BztHoUgHtS & kISSeS
This is my world. BZ's world
My loudspeaker.
An outlet for my emotions.
Sunday, July 24, 2005Open your eyes and look outside, find the reasons why. You've been rejected, and now you can't find what you left behind. Be strong, be strong now. Too many, too many problems. Don't know where she belongs, where she belongs. She wants to go home, but nobody's home. It's where she lies, broken inside. With no place to go, no place to go to dry her eyes. Broken inside.
Her feelings she hides. Her dreams she can't find. She's losing her mind. She's fallen behind. She can't find her place. She's losing her faith. She's fallen from grace. She's all over the place. Yeah,oh
She wants to go home, but nobody's home. It's where she lies, broken inside. With no place to go, no place to go to dry her eyes. Broken inside.
I dun believe in any bullshit anymore. No more amiable me. I like my angry self than being stepped all over again.
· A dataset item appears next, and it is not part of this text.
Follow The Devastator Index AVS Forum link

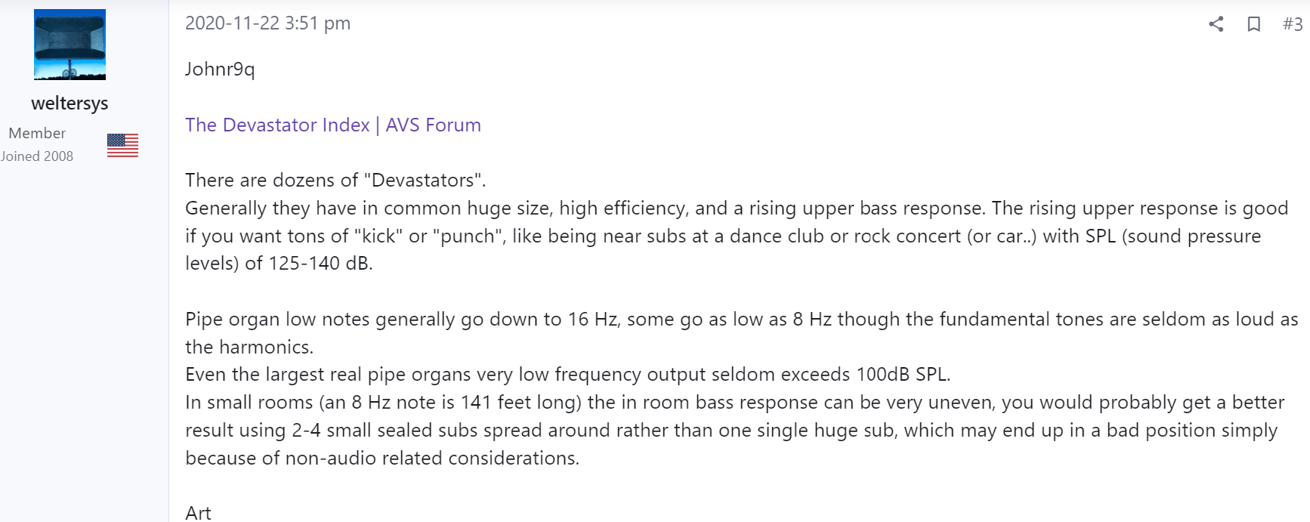333,125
No more Ms. Nice.
To all my Friends: I used to have friends that I put them above my world. No floppy discs to save your precious projects? I rush down for you. Need me to print tons of examimations paper for you? I print for you till the school library closed. What do I get in return? Nothing. Just someone passing by your teenage life. Just the fat old BZ. Just the usual double standards I get from everyone. Everyone are entitled to change my plans but not me. No one sensed my frustrations except me. No one wanted to understand why am I angry. Because I aren't happy at the current state! Who wants to be grumpy and mad all the time?! Now everyone found their new best friends. I will never believe wholeheartedly in friendships anymore.
To ALBT: I never thought love is everything. I'm a realistic person. However I believe that everyone should be treated with respect. I'm not your usual dumb girl. I can sense something wrong. You wanted me to go away because you were afraid that your childhood friend will see me and make snide comments about me to you. So I am unpresentable? I not your 'yellow-faced' wife. I'm fat but I've got self-respect at times. In addition, do not insult my intelligence. I wonder if my sensitivities are my downfall. The world is so dark.